Collection entries:

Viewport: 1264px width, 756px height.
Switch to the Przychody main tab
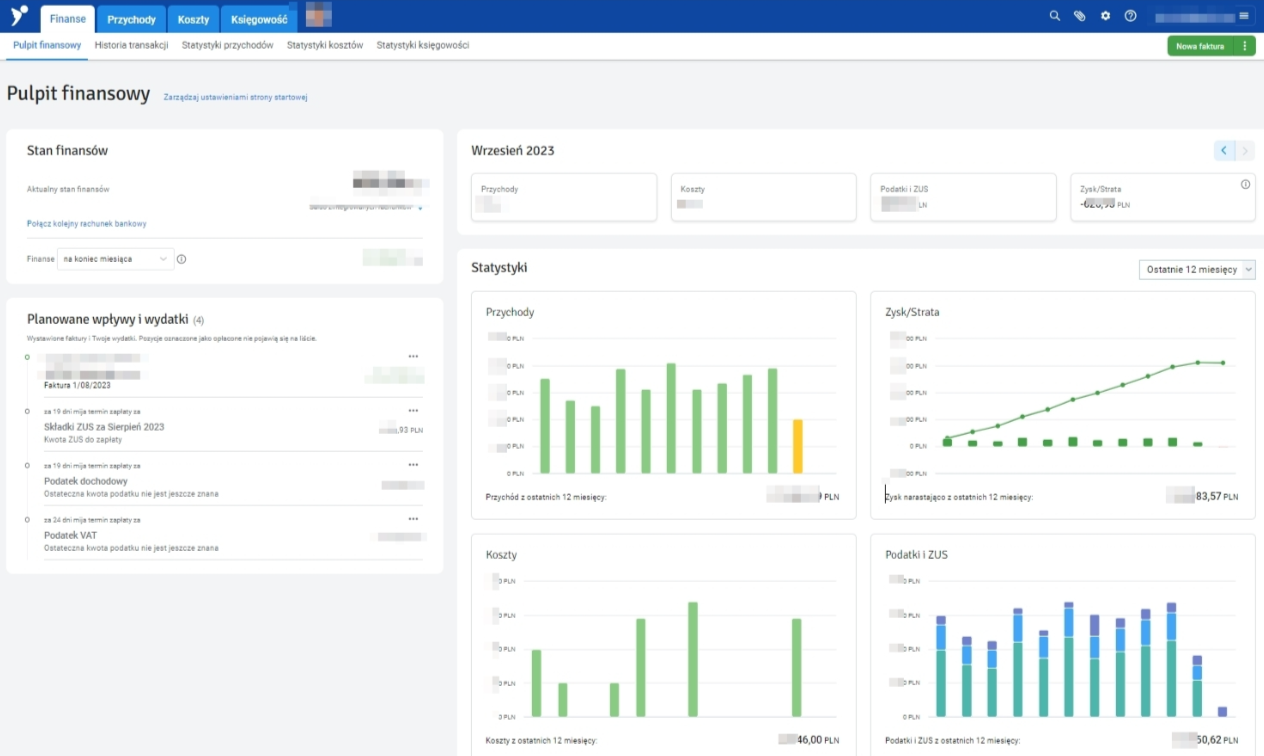[x=130, y=19]
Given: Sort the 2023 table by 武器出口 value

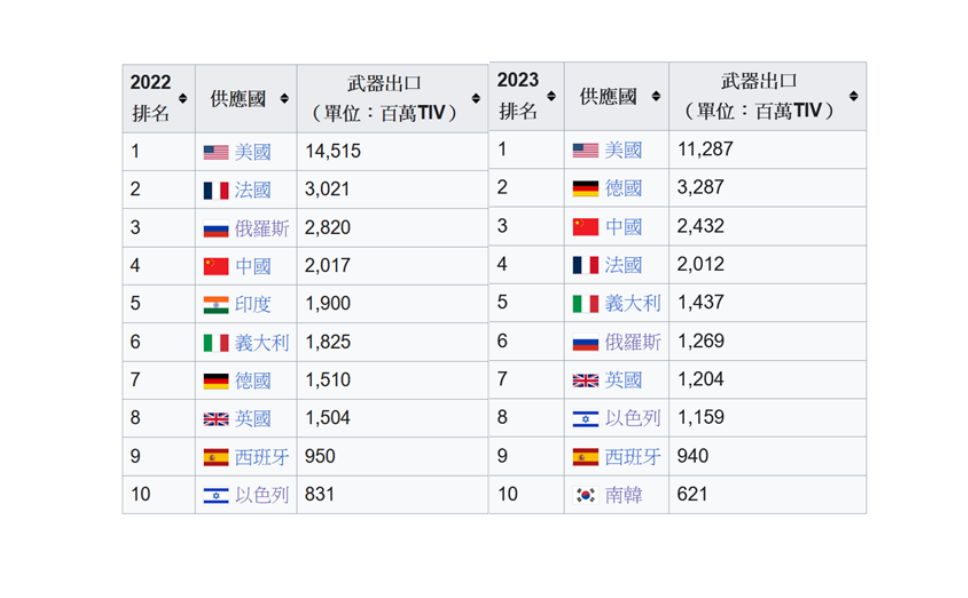Looking at the screenshot, I should (x=853, y=96).
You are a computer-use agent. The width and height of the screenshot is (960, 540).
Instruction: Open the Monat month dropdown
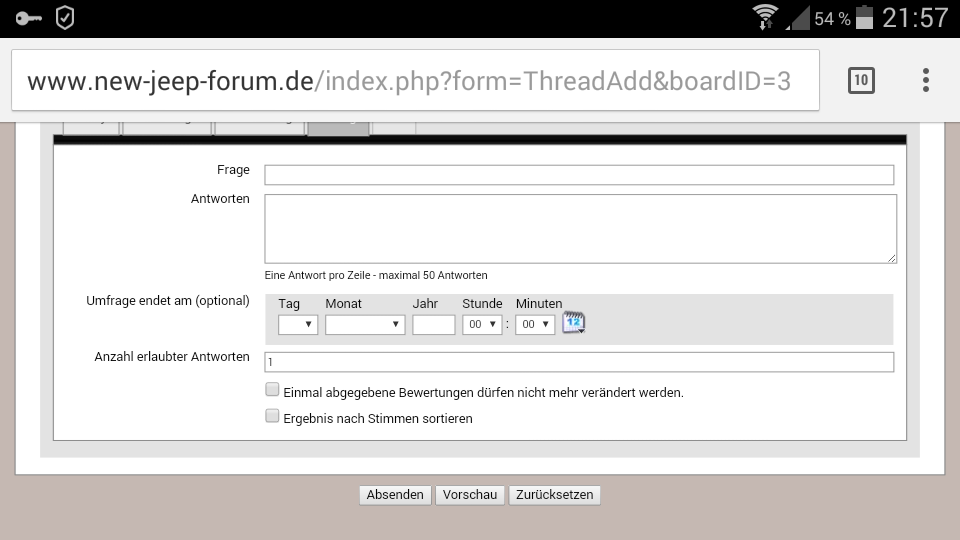point(365,325)
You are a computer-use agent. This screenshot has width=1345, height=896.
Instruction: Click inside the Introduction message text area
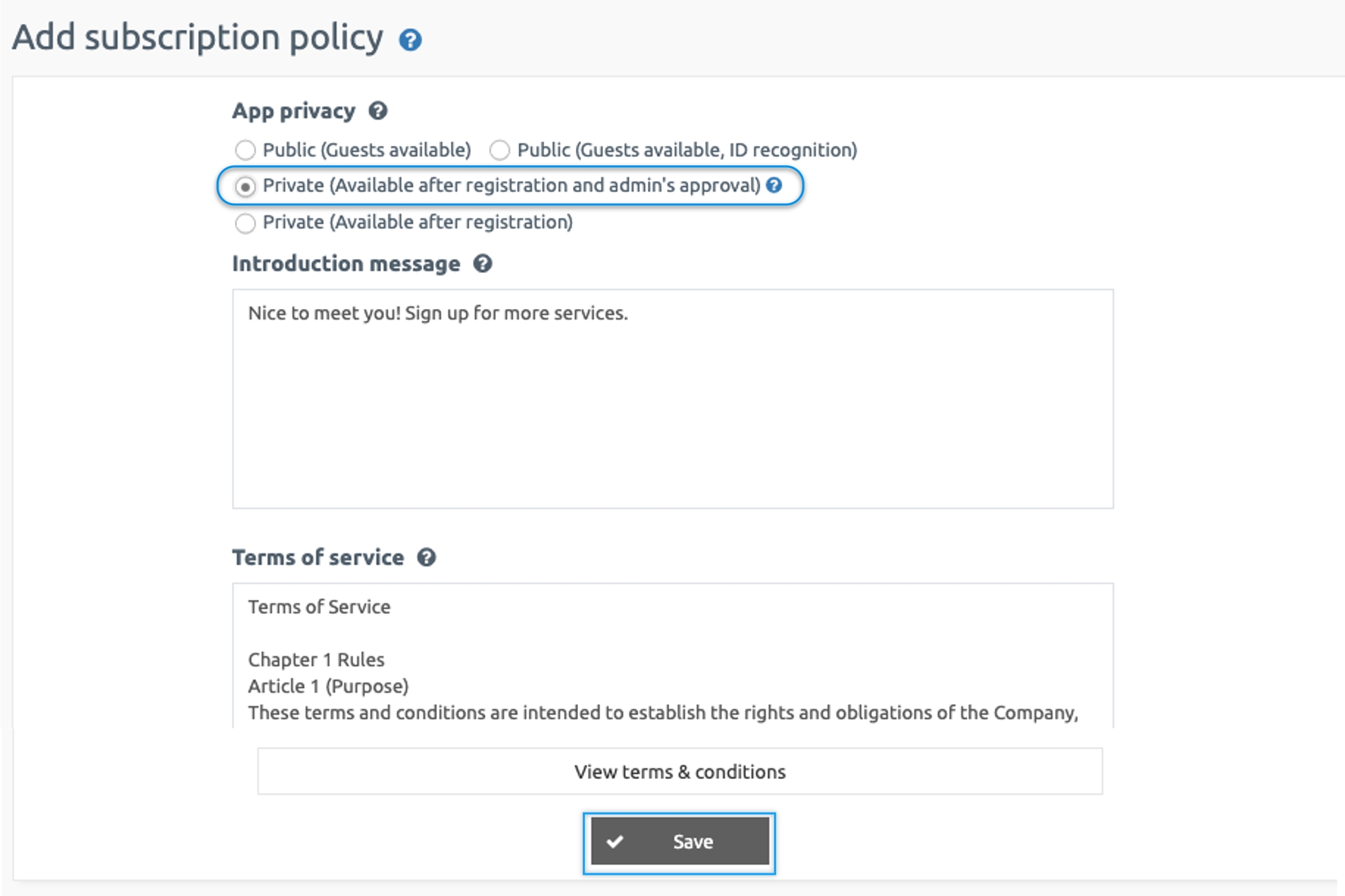[672, 399]
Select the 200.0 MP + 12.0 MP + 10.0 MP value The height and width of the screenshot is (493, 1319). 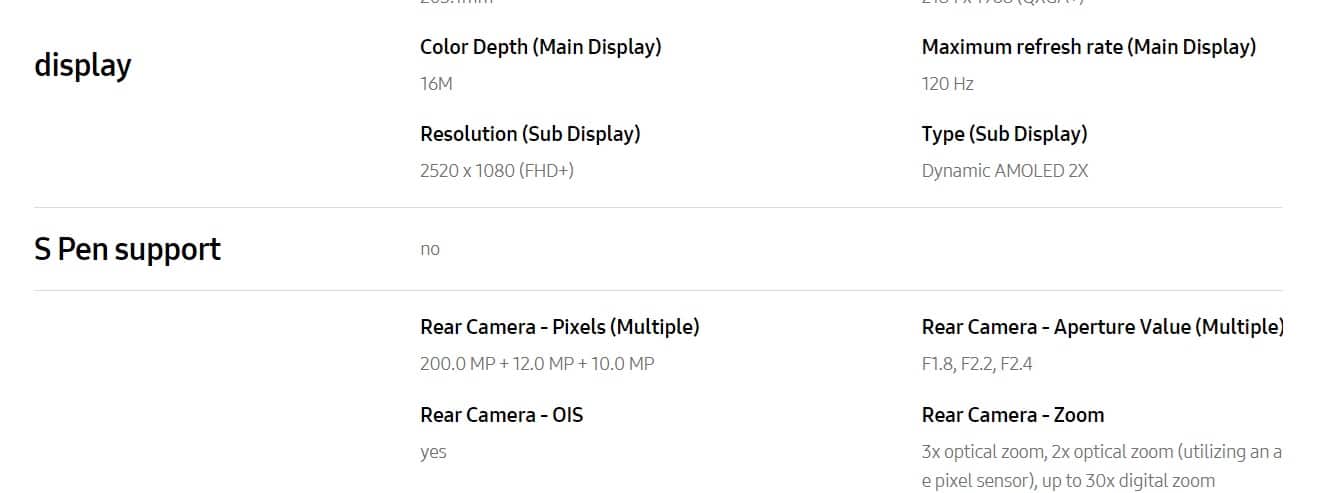click(537, 364)
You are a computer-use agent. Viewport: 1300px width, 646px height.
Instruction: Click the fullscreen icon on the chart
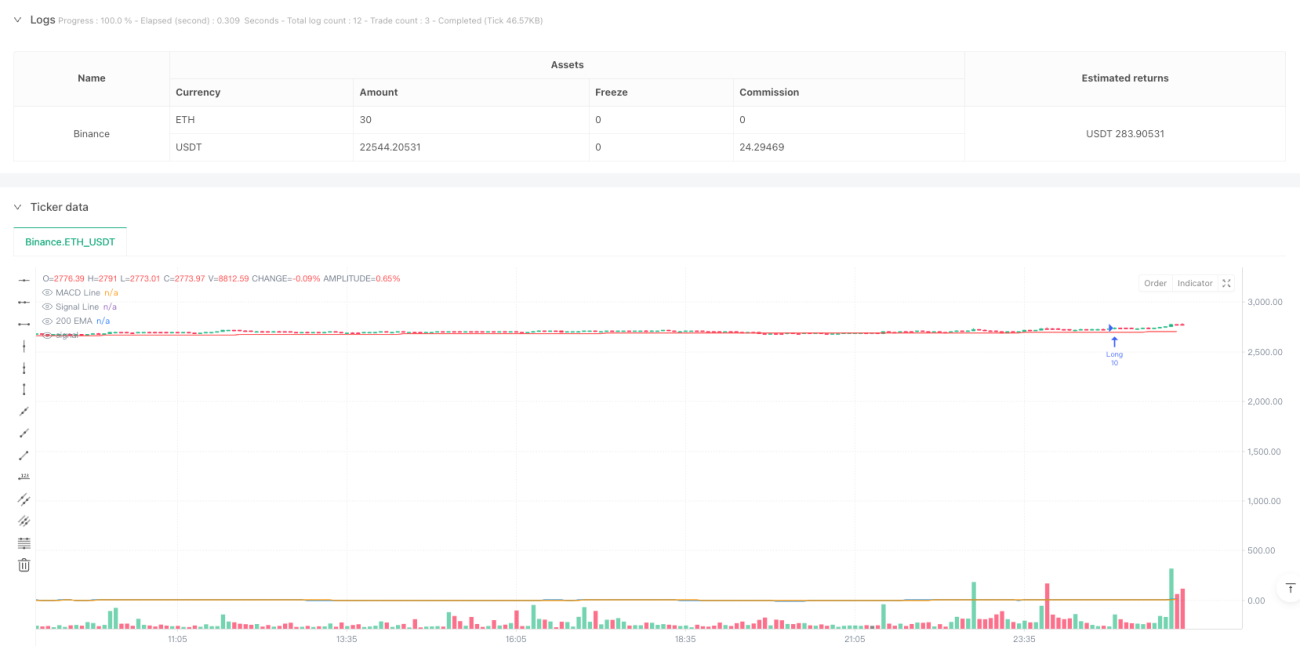pyautogui.click(x=1227, y=283)
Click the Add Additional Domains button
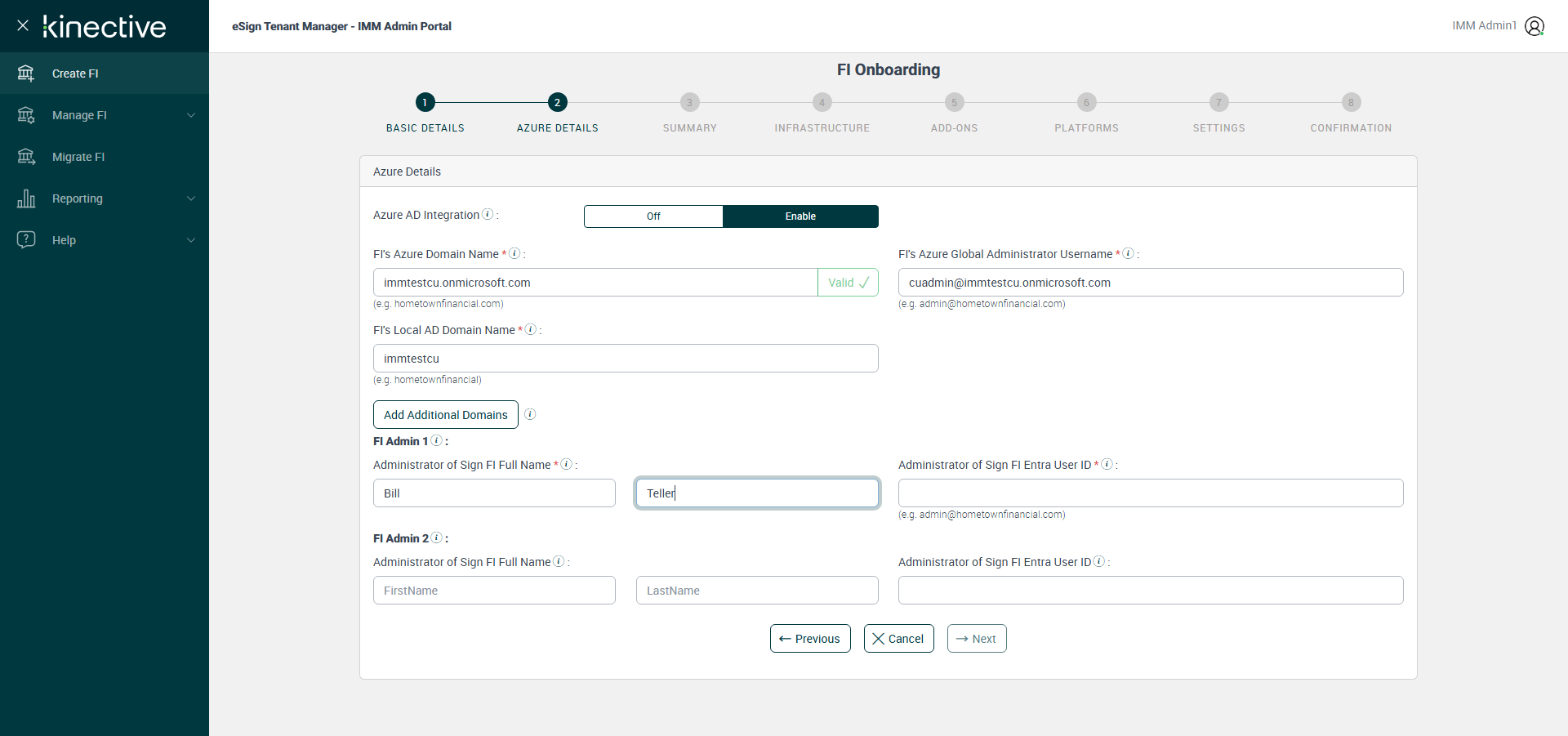 [445, 415]
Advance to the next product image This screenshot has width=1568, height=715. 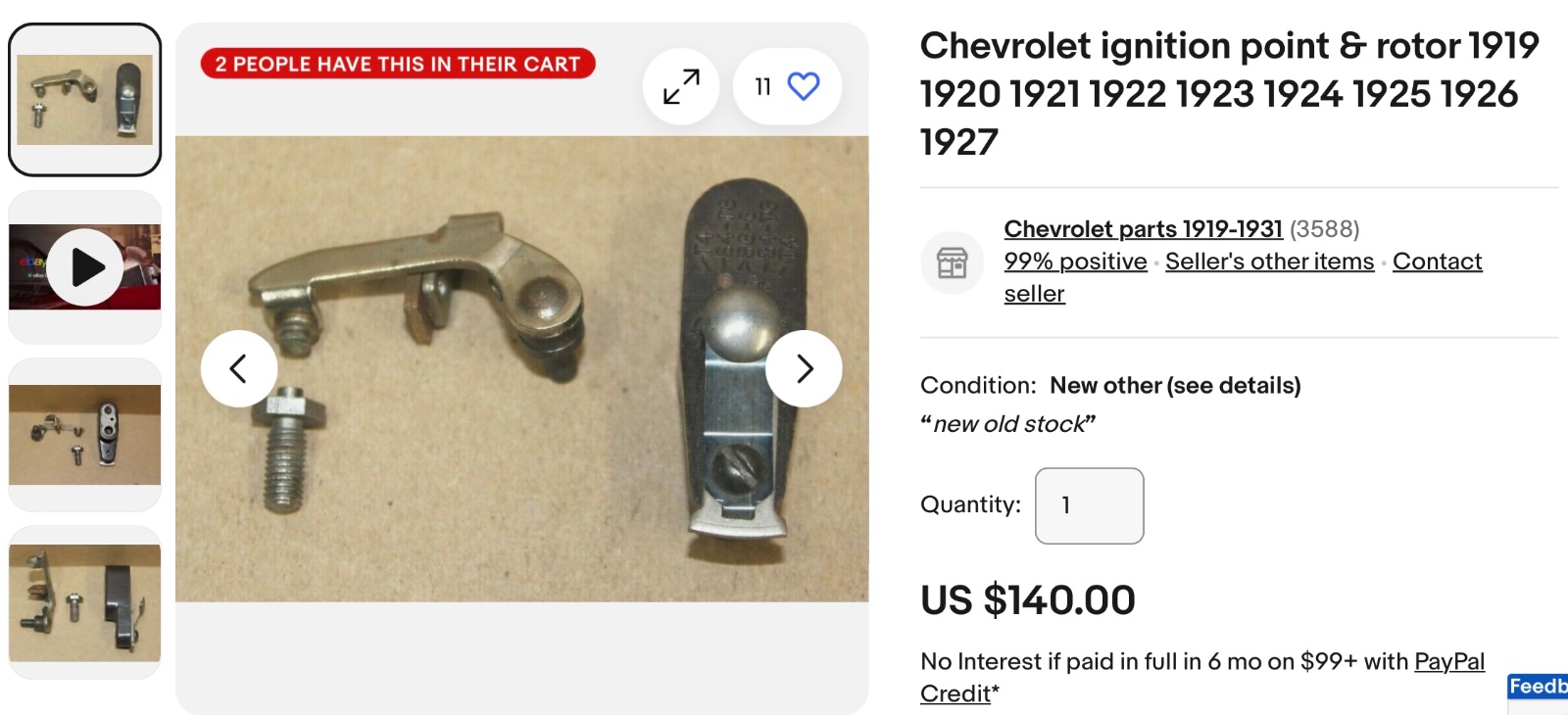tap(804, 368)
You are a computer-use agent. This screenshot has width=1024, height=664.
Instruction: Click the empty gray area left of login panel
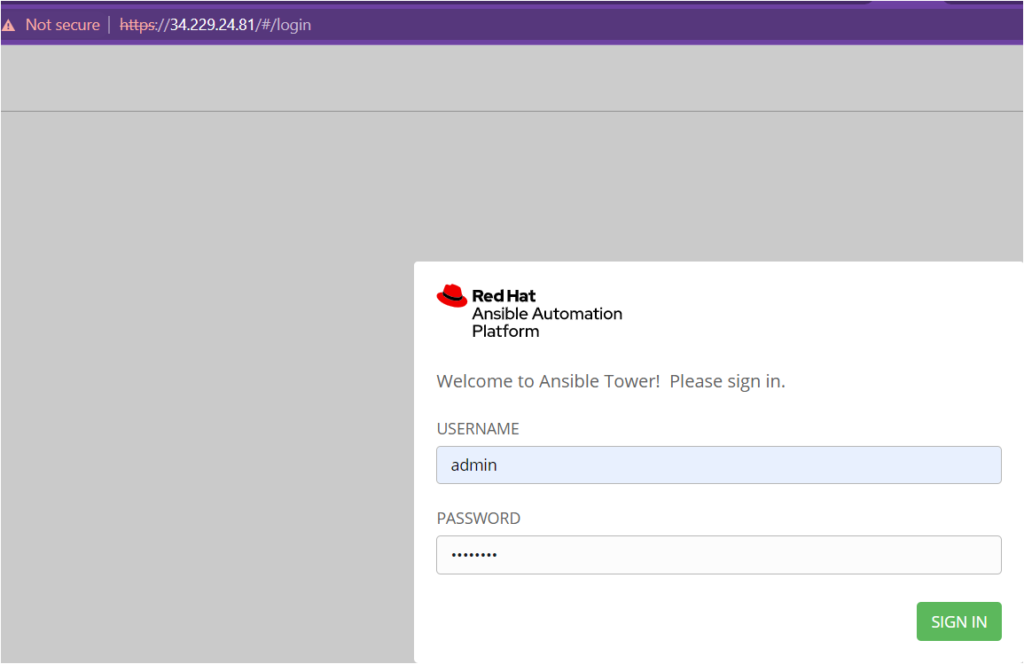click(200, 400)
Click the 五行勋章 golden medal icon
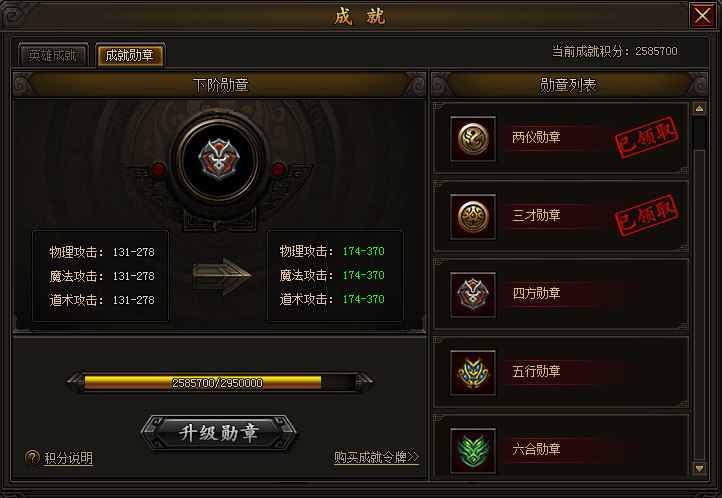The width and height of the screenshot is (722, 498). (473, 373)
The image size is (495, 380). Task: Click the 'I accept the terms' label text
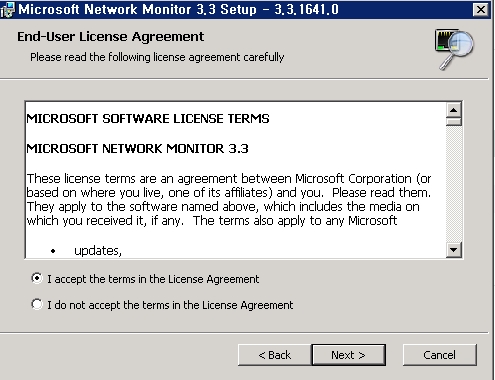point(153,279)
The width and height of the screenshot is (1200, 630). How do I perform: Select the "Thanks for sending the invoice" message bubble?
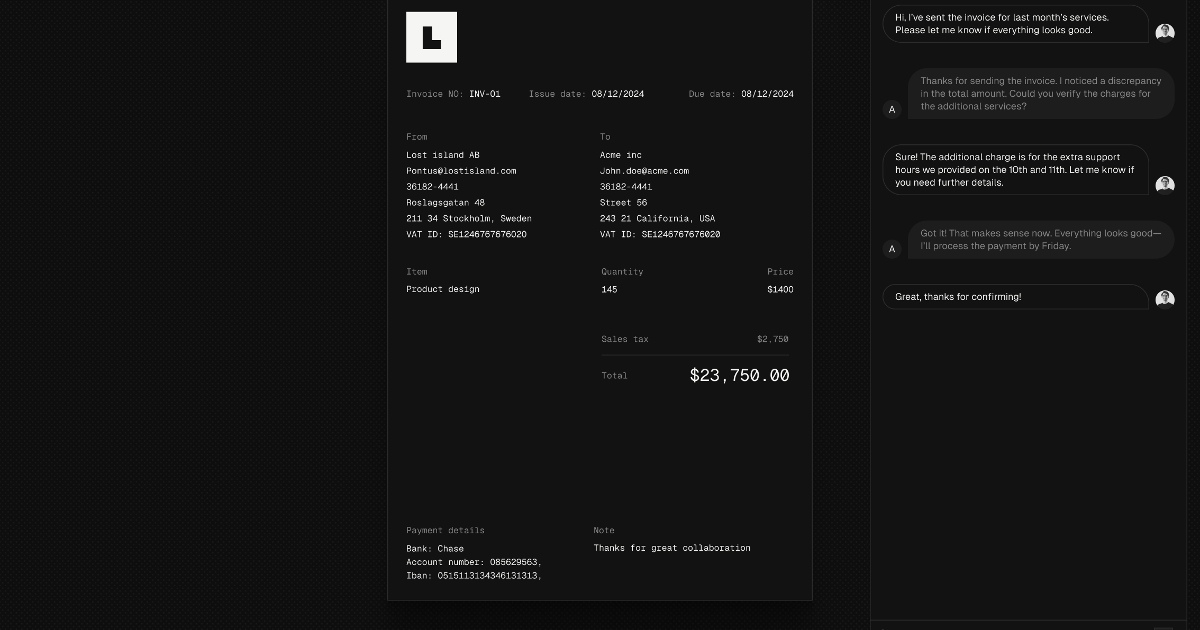[1040, 94]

● What you should do
Only the lines containing "computer" are needed; copy each of them from the data.

● Exercise result
You are a computer-use agent. The width and height of the screenshot is (960, 540).
You are a computer-use agent. This screenshot has width=1345, height=896.
You are a computer-use agent. Viewport: 1300px width, 646px height.
You are a computer-use agent. This screenshot has width=1024, height=664.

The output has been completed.